Abstract: TH-OR53
Modeling Cardiorenal Protection with SGLT2 Inhibition in Type 1 Diabetes: An Analysis of EASE-2 and -3
Session Information
- Diabetic Kidney Disease - Clinical: Novel Insights into Precision Medicine
October 24, 2024 | Location: Room 33, Convention Center
Abstract Time: 05:40 PM - 05:50 PM
Category: Diabetic Kidney Disease
- 702 Diabetic Kidney Disease: Clinical
Authors
- Kugathasan, Luxcia, Toronto General Research Institute, Toronto, Ontario, Canada
- Dutta, Pritha, University of Waterloo, Waterloo, Ontario, Canada
- Nardone, Massimo, Toronto General Research Institute, Toronto, Ontario, Canada
- Sridhar, Vikas, Toronto General Research Institute, Toronto, Ontario, Canada
- Campbell, David, University of Calgary Cumming School of Medicine, Calgary, Alberta, Canada
- Layton, Anita T., University of Waterloo, Waterloo, Ontario, Canada
- Perkins, Bruce A., Lunenfeld-Tanenbaum Research Institute, Toronto, Ontario, Canada
- Barbour, Sean, The University of British Columbia, Vancouver, British Columbia, Canada
- Lam, Tony K.T., Toronto General Research Institute, Toronto, Ontario, Canada
- Levin, Adeera, The University of British Columbia, Vancouver, British Columbia, Canada
- Lovblom, Leif Erik, Toronto General Research Institute, Toronto, Ontario, Canada
- Mucsi, Istvan, Toronto General Research Institute, Toronto, Ontario, Canada
- Rabasa-Lhoret, Remi, Universite de Montreal, Montreal, Quebec, Canada
- Rac, Valeria E., Toronto General Research Institute, Toronto, Ontario, Canada
- Senior, Peter A., University of Alberta, Edmonton, Alberta, Canada
- Sigal, Ronald J., University of Calgary Cumming School of Medicine, Calgary, Alberta, Canada
- Stanimirovic, Aleksandra, Toronto General Research Institute, Toronto, Ontario, Canada
- Doria, Alessandro, Harvard Medical School, Boston, Massachusetts, United States
- Cherney, David, Toronto General Research Institute, Toronto, Ontario, Canada
Background
Sodium-glucose cotransporter 2 (SGLT2) inhibitors significantly reduce cardiorenal risk in people with type 2 diabetes.
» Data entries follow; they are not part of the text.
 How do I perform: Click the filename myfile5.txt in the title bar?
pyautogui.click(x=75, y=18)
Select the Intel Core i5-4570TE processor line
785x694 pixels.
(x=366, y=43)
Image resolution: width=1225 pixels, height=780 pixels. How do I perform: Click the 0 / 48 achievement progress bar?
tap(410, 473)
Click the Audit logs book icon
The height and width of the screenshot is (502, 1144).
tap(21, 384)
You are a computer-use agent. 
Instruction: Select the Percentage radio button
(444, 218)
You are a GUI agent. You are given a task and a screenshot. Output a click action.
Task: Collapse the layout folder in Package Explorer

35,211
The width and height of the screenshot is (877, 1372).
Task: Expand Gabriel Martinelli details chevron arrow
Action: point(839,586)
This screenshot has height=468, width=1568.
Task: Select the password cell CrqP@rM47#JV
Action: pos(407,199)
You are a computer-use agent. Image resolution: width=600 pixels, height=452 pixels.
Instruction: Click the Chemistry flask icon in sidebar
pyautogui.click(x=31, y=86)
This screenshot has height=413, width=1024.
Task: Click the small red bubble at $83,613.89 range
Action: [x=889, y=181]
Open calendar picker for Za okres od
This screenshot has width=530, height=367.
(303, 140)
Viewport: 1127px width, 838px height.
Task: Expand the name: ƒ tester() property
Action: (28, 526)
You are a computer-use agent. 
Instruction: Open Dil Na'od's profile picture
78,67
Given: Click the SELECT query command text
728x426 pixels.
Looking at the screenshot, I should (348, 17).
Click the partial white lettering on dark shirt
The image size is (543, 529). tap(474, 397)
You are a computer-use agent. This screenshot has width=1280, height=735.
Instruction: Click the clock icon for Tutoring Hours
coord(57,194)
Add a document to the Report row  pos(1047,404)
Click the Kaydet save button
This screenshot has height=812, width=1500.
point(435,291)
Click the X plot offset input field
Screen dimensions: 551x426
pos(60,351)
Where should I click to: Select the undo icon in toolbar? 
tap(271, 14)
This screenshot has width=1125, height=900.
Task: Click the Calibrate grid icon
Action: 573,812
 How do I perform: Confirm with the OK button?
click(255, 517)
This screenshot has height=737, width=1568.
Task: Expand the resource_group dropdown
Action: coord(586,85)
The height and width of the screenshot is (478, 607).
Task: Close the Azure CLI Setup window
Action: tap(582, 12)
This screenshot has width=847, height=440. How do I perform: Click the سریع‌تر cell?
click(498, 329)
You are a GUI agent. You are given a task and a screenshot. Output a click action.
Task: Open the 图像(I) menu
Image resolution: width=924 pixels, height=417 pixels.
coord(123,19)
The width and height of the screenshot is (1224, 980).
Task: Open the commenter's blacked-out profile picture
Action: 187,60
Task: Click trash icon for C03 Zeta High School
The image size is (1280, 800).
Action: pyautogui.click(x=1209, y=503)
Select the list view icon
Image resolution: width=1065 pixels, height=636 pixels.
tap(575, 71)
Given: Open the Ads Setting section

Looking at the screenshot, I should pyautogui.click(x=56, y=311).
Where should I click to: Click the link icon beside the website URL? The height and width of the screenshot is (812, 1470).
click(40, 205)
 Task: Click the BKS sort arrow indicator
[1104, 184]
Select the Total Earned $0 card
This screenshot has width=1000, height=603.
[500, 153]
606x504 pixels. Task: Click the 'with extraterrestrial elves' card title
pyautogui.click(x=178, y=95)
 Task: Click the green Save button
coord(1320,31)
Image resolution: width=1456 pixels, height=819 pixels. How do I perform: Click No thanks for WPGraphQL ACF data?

It is unknown if these protective effects extend to individuals with type 1 diabetes (T1D). To better understand the potential benefits of SGLT2 inhibition in T1D, we applied the Steno T1 risk engine (SRE) and Scottish Diabetes Research Network (SDRN) risk prediction models to estimate risk of cardiovascular disease (CVD) and end-stage kidney disease (ESKD) in two large T1D cohorts.
Methods
Medical history, demographic and biomarker data were extracted from 730 and 960 participants with T1D from the EASE-2 and 3 trials, respectively. The SRE and SDRN risk prediction models were employed at baseline, week 26 (EASE-3) or 52 (EASE-2), and 3 weeks post drug washout to estimate the 10-year CVD and 5-year ESKD risk. Risk reduction was calculated as the percent change in estimated CVD and ESKD risk from baseline between empagliflozin (pooled 10 and 25mg) vs. placebo groups, and compared using a two-way repeated measures ANOVA.
Results
Empagliflozin significantly reduced the estimated 10-year CVD risk following 26 weeks (SRE: -9.6% [-12.1, -7.1] & SDRN: -22.4% [-28.1, -16.6]; p<0.01) and 52 weeks (SRE: -9.2% [-11.6, -6.9] & SDRN: -16.7% [-20.7, -12.7]; p<0.01) of treatment compared with placebo. No significant reduction in 5-year ESKD risk was observed while on treatment. The ESKD risk was significantly lower after a 3-week drug washout (SRE: -8.4% [-15.1, -1.7] (EASE-3) & -9.7% [-13.5, -6.0] (EASE-2); p<0.01), in keeping with the expected rise in eGFR.
Conclusion
Empagliflozin improves predicted CVD and ESKD risk in T1D participants, thus demonstrating the need for dedicated outcome trials in patients with T1D and established kidney or cardiovascular disease. ESKD risk estimation using GFR-based models may be best implemented after drug washout as to avoid the reversible hemodynamic eGFR “dip” with SGLT2 inhibition.